Does anyone here have a powerful Server that could test a search engine to see how many pages/terms/documents/results and search engine could stand. Some search engines that you can download say they support 20,000 pages or 10,000 documents.. I'm wondering if any one wants to stress test a Search Engine. Or do you know of any body or group that could host a test of a search engine for a stress test. (note: I'm not trying to prove thoughs numbers but test a Search Engine which has never been tested)

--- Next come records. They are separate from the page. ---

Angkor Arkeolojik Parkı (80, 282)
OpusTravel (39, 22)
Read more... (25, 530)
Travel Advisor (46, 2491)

No, you can't use mine . But 20K documents is chicken feed. Your desktop computer and home internet connection should be able to handle that. For contrast, I'm running a search engine on a machine with dual xeon, 8gigs of ram, and 3X300 gig HD's in Raid 0. When I crawl using nutch I have to cap the crawler so it doesn't exceed 20mbs - it'd likely do 30 or 40mbs or more if left unfettered. The crawl itself doesn't take much computing power. And IIRC, it'll download something like 100K documents or more per hour. Once the documents are downloaded, you have to build an index. We build our index in chunks or segments of 400K documents. Each segment takes a few hours to index and spikes the CPU cycles up to almost 100%. (caveat: I'm not sure how accurate that actually is as it's a dual processor machine with hyperthreading, so it has effectively 4 cpu's - but I'm not sure if my monitoring actually looks at all 4 cpus. Certainly when indexing it doesn't seem to slow the machine down). I know that's not what you're looking for, but hopefully that'll be a benchmark.
I've got two. www.mozdex.com which also provides a free opensearch feed (you can integrate the search feed into other aps - like the google api, but free). And I've got a Canadian search engine at www.acrosscan.com.